The Political Popularity Contest

Politics, for all practical purposes, is a popularity contest. Elected officials try to find a pulse of what they think their constituents want and cater to that. Right now, it is my opinion if you get out of the capitol for at least 15 minutes, it’s pretty obvious that a lot of folks are exhausted and plum fed up. I’m not talking about online scribes either, it’s obvious if you listen that your average citizen is pretty much done.

And those are just the ones paying attention. Not everyone does and when I have conversations with people right now, there main mantra is

Paris Landing Bridge

“I’m voting for the other guy.” They aren’t talking party lines or Tea Party rhetoric, they just want basic needs that our government should be taking care of.

We’ve dealt with a great deal of narcissism from many of our elected officials in the 106th General Assembly. Then there are others that work quietly behind the scenes, introducing legislation that is reasonable, but you don’t hear much from them because they are working at what we elected them to do. Of course, they don’t get the headlines and those are the folks most likely at risk in this year’s election.

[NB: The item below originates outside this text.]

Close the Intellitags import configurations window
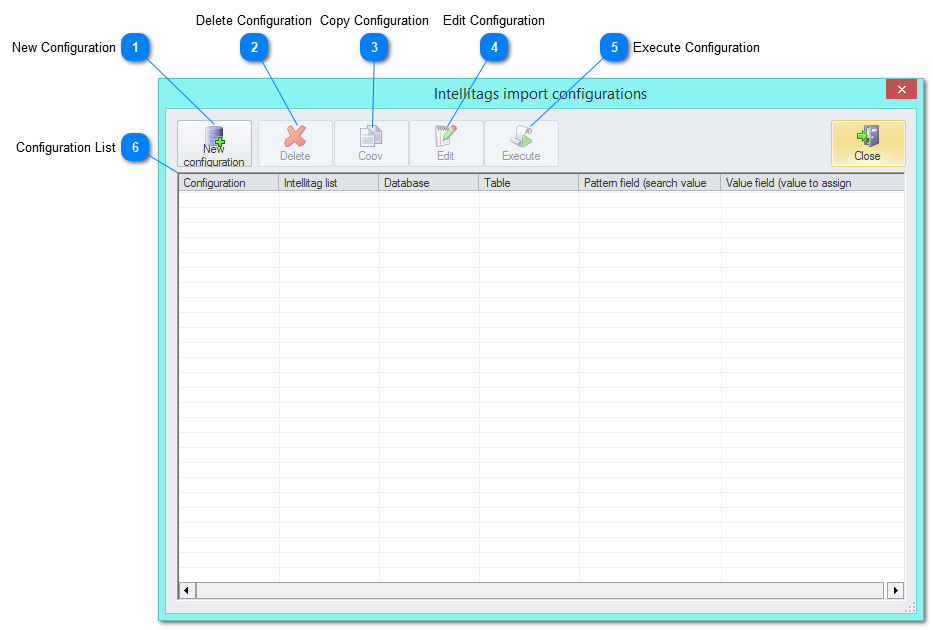933x630 pixels. click(901, 89)
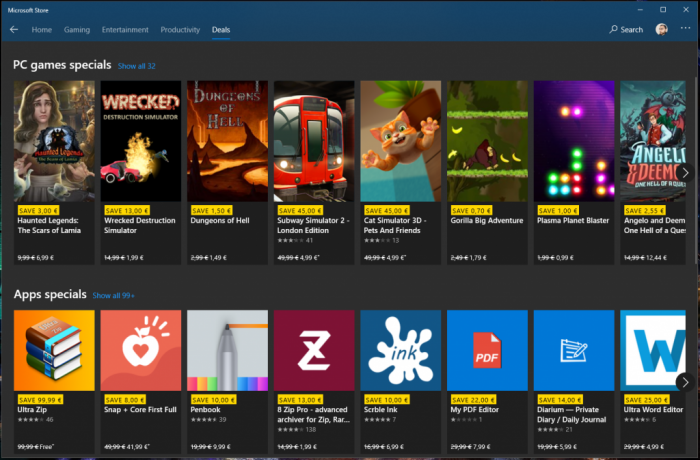Image resolution: width=700 pixels, height=460 pixels.
Task: Open Subway Simulator 2 game thumbnail
Action: pos(314,140)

I was talking with an elderly gentleman last week who worked in local politics for years. He cited that the tone had changed in the last couple of decades.

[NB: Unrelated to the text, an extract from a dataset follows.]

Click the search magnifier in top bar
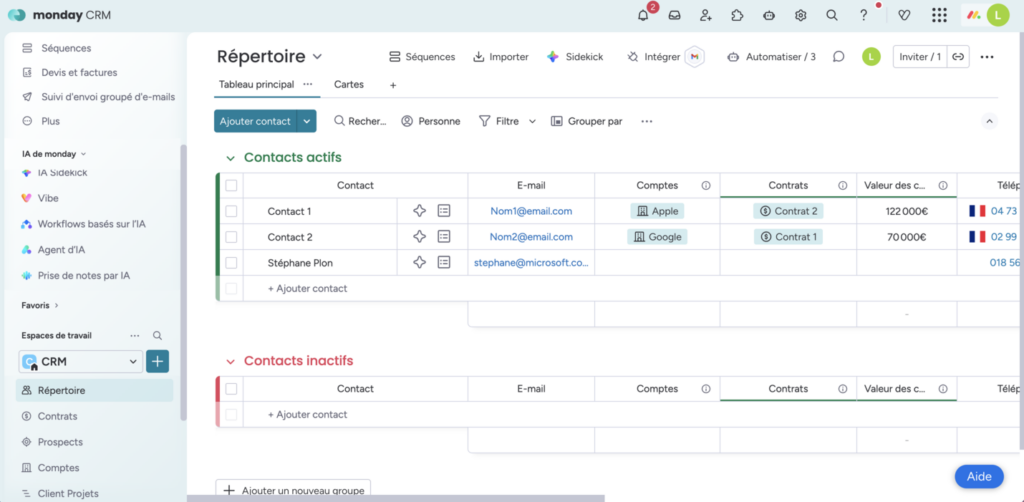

“There has always been a discourse in politics,” he said. “Now, because of 24/7 news and all the commentary attached to it, I don’t know fact from fiction. I just want to know the news. I want to know what’s going on and I’m just not getting that.”

And there in lies the problem. Regular folks just trying to get through the day don’t know fact from fiction. They just know things are scary right now. They know that they are sacrificing certain aspects of their quality of life, and they are tired. The average person knows the difference between a photo op and actual work, because they work hard.

They don’t feel like their elected officials are doing the same and their sick and tired of not seeing progress.

Because there is a great deal of anti-government sentiment from different factions of voters who don’t always have information, politicians aren’t very popular right now. I’m not talking about anyone in particular, but politics as a whole. During the floods, we recognized here at Speak to Power that people were hungry for information. Not everyone is online, as we’ve noted before, however how can someone read the always fabulous Tom Humphrey or Jackson Baker on both the positive and negative elements in the legislature if they don’t have the Internet and live clear across the state? It’s not like that can go an pick up a copy of the Memphis Flyer in Knoxville or vice versa. Television isn’t much better with satellite companies showing, let’s say, northwest Tennesseans news channels from Missouri, Kentucky and Illinois? This is important, especially in more isolated areas who basically hear nothing from their representatives or senators until election time.

“Why should I give these folks a vote?” my friend said.

BP’s public relations could be compared to politics as well. People are getting out their torches and shovels to bang the court of public appeal on how BP isn’t communicating properly. The corporate bubble is much like the political bubbles created in state capitals and in Washington. Let’s remember, BP is trying to stop the flow of oil so they can use that rig again when I’m sure they could kill it and move on. BP wants to save a well so they can make more money, the Gulf Coast be damned.

The public has figured that out.

Candidates know it’s a popularity contest. They know they need votes from average citizens, but they also may not know that everyone is fed up. You can sit in rooms and spin a story all you want to, but Joe and Jane aren’t necessarily buying it right now.

What they see is wasted time and opportunities and average Tennesseans are losing their patience. If folks would get out of the bubble, they’d see this for themselves.